## Exercise details
Write out the records again exactly and exclude the pictures.

Saved entries:
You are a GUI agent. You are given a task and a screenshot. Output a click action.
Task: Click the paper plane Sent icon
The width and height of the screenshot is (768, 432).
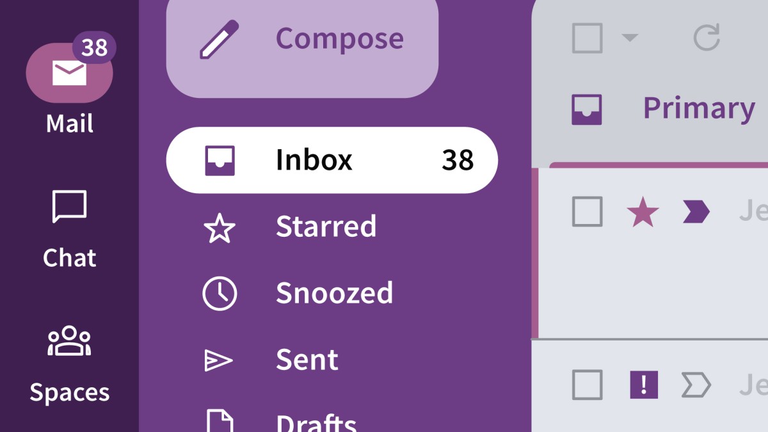218,361
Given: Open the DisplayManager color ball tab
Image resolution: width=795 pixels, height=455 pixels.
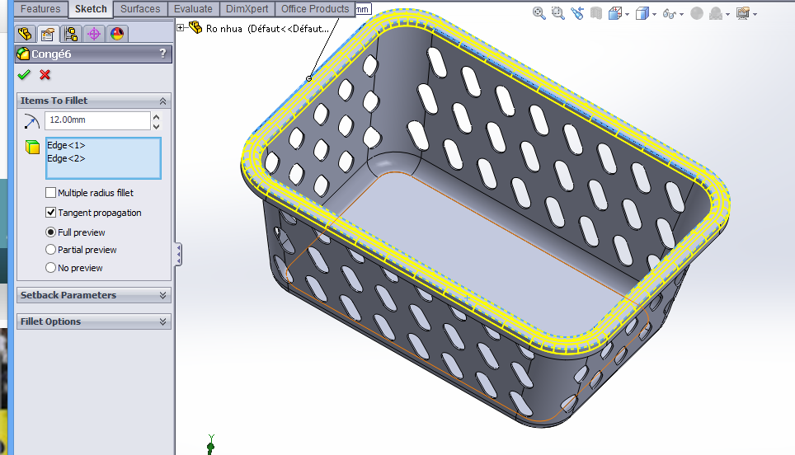Looking at the screenshot, I should (116, 34).
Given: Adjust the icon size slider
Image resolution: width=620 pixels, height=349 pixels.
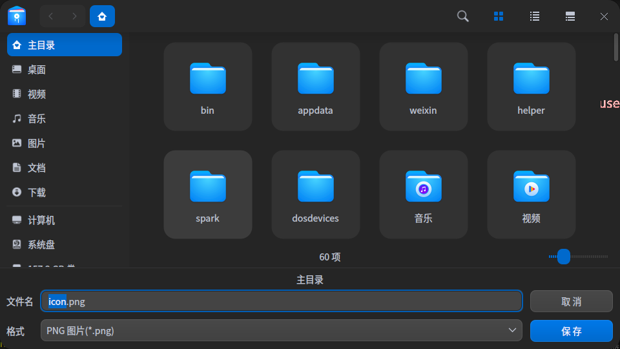Looking at the screenshot, I should pyautogui.click(x=564, y=257).
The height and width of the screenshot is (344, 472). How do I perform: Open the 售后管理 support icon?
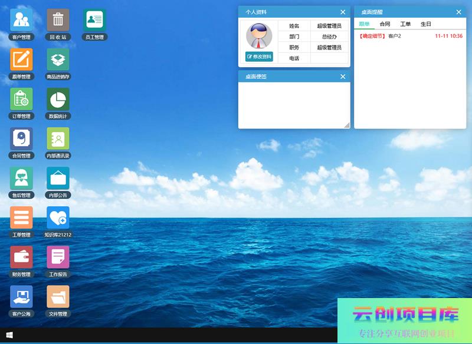pos(21,178)
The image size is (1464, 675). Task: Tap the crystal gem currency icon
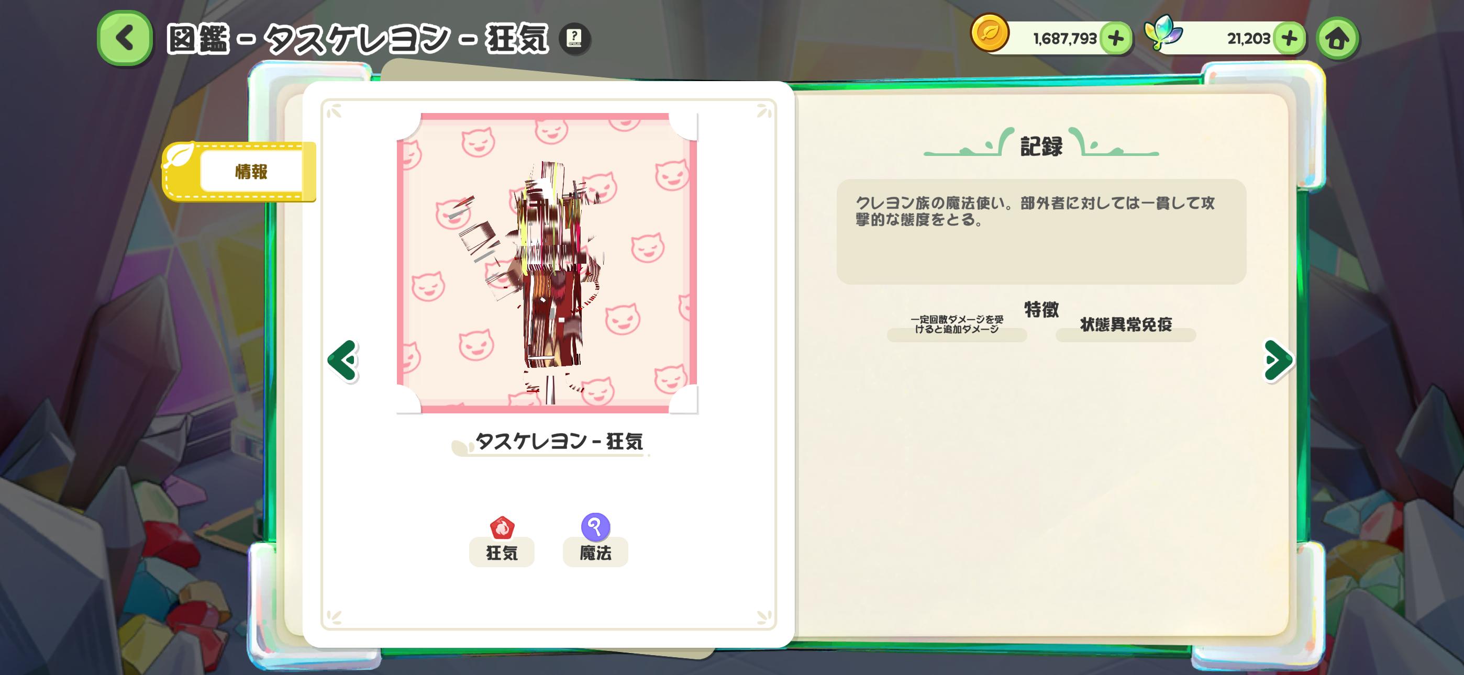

## Exercise output
You are a GUI agent. You are given a task and a screenshot. Output a click action.
Task: Click the paper plane Sent icon
The width and height of the screenshot is (768, 432).
218,361
Given: Open the DisplayManager color ball tab
Image resolution: width=795 pixels, height=455 pixels.
Looking at the screenshot, I should (116, 34).
Given: Adjust the icon size slider
Image resolution: width=620 pixels, height=349 pixels.
Looking at the screenshot, I should pyautogui.click(x=564, y=257).
The height and width of the screenshot is (344, 472). How do I perform: Open the 售后管理 support icon?
pos(21,178)
The image size is (1464, 675). Task: Tap the crystal gem currency icon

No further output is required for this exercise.